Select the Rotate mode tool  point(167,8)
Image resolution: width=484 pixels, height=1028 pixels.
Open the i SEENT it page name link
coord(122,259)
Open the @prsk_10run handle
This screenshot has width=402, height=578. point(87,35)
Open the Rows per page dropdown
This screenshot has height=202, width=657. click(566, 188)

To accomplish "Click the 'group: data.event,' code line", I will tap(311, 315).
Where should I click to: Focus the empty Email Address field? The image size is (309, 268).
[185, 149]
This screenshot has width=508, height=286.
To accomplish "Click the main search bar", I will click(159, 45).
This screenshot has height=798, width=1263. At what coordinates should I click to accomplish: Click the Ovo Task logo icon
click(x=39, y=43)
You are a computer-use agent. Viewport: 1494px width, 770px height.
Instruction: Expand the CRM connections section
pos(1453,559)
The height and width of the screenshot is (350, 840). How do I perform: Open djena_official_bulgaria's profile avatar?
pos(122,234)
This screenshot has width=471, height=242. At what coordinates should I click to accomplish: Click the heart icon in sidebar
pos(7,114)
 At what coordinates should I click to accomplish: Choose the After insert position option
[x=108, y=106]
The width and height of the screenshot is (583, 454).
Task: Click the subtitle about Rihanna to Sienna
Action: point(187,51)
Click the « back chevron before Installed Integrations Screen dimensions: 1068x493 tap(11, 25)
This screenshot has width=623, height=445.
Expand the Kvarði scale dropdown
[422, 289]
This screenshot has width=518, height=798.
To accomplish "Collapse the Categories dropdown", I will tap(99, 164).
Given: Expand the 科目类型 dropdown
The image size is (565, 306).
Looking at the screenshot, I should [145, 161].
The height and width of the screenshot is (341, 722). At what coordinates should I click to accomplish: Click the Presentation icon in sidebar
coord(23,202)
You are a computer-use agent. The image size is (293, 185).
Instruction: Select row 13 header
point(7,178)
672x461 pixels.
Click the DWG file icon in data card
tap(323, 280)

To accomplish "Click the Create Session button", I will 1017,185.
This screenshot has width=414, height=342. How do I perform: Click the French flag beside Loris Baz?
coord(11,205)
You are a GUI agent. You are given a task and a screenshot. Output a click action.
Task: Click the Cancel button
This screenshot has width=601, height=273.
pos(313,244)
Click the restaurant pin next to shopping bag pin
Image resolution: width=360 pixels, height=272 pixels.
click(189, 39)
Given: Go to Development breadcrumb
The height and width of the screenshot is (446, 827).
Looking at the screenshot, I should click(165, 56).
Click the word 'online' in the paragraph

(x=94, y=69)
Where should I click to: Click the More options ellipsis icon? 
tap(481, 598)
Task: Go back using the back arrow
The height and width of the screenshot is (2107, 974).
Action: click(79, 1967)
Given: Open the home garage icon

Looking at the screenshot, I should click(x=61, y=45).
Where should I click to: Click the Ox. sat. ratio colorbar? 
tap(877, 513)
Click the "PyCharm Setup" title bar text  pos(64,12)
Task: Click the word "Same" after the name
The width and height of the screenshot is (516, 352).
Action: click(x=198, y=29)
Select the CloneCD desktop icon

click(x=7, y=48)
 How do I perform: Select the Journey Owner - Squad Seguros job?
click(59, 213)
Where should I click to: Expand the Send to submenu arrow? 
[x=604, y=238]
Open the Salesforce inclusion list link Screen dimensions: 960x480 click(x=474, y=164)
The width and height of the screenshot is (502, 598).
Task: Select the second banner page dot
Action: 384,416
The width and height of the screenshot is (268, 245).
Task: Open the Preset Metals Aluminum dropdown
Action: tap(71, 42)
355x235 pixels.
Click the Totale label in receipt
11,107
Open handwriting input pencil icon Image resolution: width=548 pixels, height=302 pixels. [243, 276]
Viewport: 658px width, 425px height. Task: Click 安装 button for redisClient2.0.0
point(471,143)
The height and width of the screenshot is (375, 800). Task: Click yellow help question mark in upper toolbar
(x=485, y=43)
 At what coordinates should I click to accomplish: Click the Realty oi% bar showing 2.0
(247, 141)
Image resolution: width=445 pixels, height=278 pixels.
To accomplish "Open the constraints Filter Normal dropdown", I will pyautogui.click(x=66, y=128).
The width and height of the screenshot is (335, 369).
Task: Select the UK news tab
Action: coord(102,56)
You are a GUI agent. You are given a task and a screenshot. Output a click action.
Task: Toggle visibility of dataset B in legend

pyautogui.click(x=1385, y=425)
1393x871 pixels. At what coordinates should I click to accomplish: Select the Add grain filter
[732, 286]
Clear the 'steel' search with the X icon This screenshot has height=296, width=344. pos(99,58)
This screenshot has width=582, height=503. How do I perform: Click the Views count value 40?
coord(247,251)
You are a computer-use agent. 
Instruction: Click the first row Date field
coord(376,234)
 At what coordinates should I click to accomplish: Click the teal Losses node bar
·····
Exercise aim —
The response should contain only a verbatim copy of the lines from the line with "The height and width of the screenshot is (375, 800)." to the final line of the records.

Exercise result —
The height and width of the screenshot is (375, 800). Task: Click yellow help question mark in upper toolbar
(x=485, y=43)
 At what coordinates should I click to accomplish: Click the Realty oi% bar showing 2.0
(247, 141)
Image resolution: width=445 pixels, height=278 pixels.
To accomplish "Open the constraints Filter Normal dropdown", I will pyautogui.click(x=66, y=128).
The width and height of the screenshot is (335, 369).
Task: Select the UK news tab
Action: coord(102,56)
You are a GUI agent. You are given a task and a screenshot. Output a click action.
Task: Toggle visibility of dataset B in legend

pyautogui.click(x=1385, y=425)
1393x871 pixels. At what coordinates should I click to accomplish: Select the Add grain filter
[732, 286]
Clear the 'steel' search with the X icon This screenshot has height=296, width=344. pos(99,58)
This screenshot has width=582, height=503. How do I perform: Click the Views count value 40?
coord(247,251)
You are a computer-use agent. 
Instruction: Click the first row Date field
coord(376,234)
 At what coordinates should I click to accomplish: Click the teal Losses node bar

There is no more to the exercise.